Ils regardent de quoi il est composé : fusibles et/ou disjoncteurs. Ils échangent entre eux pour comprendre le rôle de ces différents composants (la plupart ont déjà eu l'occasion d'assister « aux plombs qui sautent »et formulent des hypothèses sur la cause de ce phénomène). On revient sur la manipulation faite au module 3 concernant le court-circuit du générateur : la paille de fer brûle car la pile est en court-circuit. Mais en brûlant, elle ouvre le circuit et évite ainsi l'échauffement du reste du circuit. Pour protéger les installations électriques des incendies, on utilise des coupe-circuits comme les fusibles ou les disjoncteurs.

Remarque : Comme l'installation électrique d'une maison est en dérivation (se reporter au module 4), tout court-circuit d'un récepteur entraîne celui du générateur.

« Comment réagir en cas d'incendie ? Comment réagir en cas d'électrisation ? » : la sécurité en classe, au collège, à la maison

Des jeux de rôle peuvent être envisagés : comportement d’un jeune enfant dans une cuisine ou une salle de bain, personne qui souhaite bricoler un appareil électrique ou une prise, changer une ampoule...

Notions essentielles :

Le passage du courant dans le corps humain, appelé électrisation, peut entraîner des brûlures, l'asphyxie, etc. Si le passage du courant électrique dans le corps humain provoque un arrêt cardio-respiratoire, c'est la mort, l'électrocution.

2.3.3. Éducation à la nutrition

Matériel nécessaire : logiciel de diététique, dépliants d'informations nutritionnelles du type de ceux que l'on trouve au fast-food.
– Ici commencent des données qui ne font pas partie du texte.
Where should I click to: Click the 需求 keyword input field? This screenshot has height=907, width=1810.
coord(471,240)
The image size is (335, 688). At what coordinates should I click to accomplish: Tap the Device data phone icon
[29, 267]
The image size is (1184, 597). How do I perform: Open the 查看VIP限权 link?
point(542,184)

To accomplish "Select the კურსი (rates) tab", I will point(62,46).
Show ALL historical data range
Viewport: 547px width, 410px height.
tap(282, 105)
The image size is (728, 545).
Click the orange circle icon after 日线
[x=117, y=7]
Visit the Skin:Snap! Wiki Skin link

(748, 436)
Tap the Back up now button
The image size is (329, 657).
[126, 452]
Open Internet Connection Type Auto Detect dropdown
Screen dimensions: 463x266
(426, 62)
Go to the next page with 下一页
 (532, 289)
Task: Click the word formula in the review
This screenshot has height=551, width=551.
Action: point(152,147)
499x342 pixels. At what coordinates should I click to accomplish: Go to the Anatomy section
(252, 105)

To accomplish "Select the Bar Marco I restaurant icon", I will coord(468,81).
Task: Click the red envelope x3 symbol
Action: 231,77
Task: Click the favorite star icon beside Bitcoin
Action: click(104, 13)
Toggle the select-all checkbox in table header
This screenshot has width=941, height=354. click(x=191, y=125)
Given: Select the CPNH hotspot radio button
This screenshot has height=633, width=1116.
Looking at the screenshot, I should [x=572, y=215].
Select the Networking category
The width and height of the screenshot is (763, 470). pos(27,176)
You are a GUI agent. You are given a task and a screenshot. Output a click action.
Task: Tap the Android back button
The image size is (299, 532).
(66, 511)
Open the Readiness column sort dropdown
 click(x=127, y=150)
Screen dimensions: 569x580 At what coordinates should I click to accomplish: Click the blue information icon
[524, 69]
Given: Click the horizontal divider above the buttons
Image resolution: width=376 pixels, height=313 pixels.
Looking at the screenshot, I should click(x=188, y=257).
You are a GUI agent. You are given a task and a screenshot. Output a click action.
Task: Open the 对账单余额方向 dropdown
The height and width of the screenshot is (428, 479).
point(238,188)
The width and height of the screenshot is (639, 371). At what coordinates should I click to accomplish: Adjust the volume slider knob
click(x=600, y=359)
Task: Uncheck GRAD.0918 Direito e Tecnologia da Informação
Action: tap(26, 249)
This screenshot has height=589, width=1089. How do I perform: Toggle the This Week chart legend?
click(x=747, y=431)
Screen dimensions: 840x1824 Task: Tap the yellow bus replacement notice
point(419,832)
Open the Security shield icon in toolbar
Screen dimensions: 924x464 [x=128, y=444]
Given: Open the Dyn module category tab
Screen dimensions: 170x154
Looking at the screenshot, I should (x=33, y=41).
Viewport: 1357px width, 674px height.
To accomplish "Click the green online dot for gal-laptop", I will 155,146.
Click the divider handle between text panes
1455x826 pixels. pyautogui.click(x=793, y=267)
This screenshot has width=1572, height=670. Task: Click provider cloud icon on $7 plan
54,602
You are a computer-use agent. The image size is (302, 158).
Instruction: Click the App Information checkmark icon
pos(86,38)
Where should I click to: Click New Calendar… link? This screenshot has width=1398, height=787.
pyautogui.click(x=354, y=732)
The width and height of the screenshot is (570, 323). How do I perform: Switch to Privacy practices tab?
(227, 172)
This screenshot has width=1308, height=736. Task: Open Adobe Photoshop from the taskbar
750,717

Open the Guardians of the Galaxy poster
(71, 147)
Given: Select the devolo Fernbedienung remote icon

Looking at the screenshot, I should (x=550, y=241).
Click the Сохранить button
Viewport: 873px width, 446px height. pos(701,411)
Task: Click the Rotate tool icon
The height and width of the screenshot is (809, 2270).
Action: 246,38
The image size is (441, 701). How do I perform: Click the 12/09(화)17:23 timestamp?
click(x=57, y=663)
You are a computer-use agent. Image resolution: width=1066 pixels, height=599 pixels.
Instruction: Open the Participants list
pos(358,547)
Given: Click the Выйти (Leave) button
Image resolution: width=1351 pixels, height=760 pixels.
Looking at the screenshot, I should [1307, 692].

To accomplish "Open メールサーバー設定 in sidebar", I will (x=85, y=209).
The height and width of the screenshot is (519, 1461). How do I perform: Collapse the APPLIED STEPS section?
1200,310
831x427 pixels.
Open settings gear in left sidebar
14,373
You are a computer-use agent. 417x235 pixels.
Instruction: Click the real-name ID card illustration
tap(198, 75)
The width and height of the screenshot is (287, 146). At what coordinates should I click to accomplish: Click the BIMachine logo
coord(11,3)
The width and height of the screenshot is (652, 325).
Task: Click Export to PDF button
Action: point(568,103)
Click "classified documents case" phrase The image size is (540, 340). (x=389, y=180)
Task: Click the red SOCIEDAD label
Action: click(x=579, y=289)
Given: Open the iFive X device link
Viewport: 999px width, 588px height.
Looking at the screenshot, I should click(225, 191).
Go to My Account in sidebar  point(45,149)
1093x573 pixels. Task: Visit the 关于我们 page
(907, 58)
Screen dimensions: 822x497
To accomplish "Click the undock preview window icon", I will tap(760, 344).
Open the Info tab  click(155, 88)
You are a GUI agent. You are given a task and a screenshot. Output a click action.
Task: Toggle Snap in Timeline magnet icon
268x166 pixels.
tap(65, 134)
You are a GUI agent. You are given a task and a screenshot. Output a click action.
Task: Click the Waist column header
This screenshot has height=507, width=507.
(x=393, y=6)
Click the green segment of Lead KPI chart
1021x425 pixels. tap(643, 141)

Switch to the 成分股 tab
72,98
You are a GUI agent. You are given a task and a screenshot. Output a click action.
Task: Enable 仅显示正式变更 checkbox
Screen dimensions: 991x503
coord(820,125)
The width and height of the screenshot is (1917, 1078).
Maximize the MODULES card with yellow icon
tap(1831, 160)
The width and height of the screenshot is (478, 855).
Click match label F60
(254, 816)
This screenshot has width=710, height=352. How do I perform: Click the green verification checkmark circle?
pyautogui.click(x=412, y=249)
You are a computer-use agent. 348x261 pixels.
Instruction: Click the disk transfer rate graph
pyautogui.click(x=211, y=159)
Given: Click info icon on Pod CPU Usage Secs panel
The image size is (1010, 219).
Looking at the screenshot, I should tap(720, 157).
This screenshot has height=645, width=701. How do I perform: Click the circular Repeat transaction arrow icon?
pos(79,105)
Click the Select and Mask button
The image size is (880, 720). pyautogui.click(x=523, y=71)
Situation déclenchante et exemples d’activités

Les besoins en énergie peuvent être étudiés à cette occasion, en lien avec l’éducation pour la santé (Alimentation, diététique, prévention de l'obésité, anorexie). L’équilibre énergétique de l’organisme humain sera envisagé éventuellement à l’aide d’un logiciel de diététique (par exemple Diet ou Ddali). Les élèves prennent conscience des ordres de grandeur. Un entretien avec l'infirmier scolaire pourra être envisagé.

Les besoins du corps humain :

La dépense énergétique quotidienne d’un adulte sédentaire est en moyenne de 10000 kJ. Toutefois elle varie selon différents facteurs (âge, sexe, activité).

La dépense énergétique quotidienne d’un enfant est de l’ordre de 6000 kJ.

Pour couvrir les besoins énergétiques, il est recommandé d’apporter 55% des besoins sous forme de glucides, 15% sous forme de protéines et 30% sous forme de lipides.

Il est préférable que l'apport énergétique nécessaire pour couvrir la dépense énergétique totale soit réparti de façon équilibrée dans la journée. Par exemple pour un adolescent, il est de 25% au petit déjeuner, 30% au déjeuner, 15% au goûter et 30% au dîner.

Un apport énergétique de 100 kJ peut être obtenu de différentes manières : 6 g de sucre ou 10 g de confiture ou 10 g de pain ou 30 g de pommes de terre ou 7 g de pâtes.

En plus de l'éducation à la santé proprement dite pourra être proposée une réflexion sur l'aménagement urbain en terme d'équipements collectifs pour la pratique sportive. Où y a-t-il des aménagements sportifs collectifs près du collège ? Qui finance les installations ? Qui s'en occupe ? Qui choisit tel ou tel type d'installation ? Que pourrait-on imaginer afin de favoriser la pratique sportive chez les jeunes ?

Notions essentielles :

Des apports énergétiques supérieurs (ou inférieurs) aux besoins de l'organisme favorisent certaines maladies.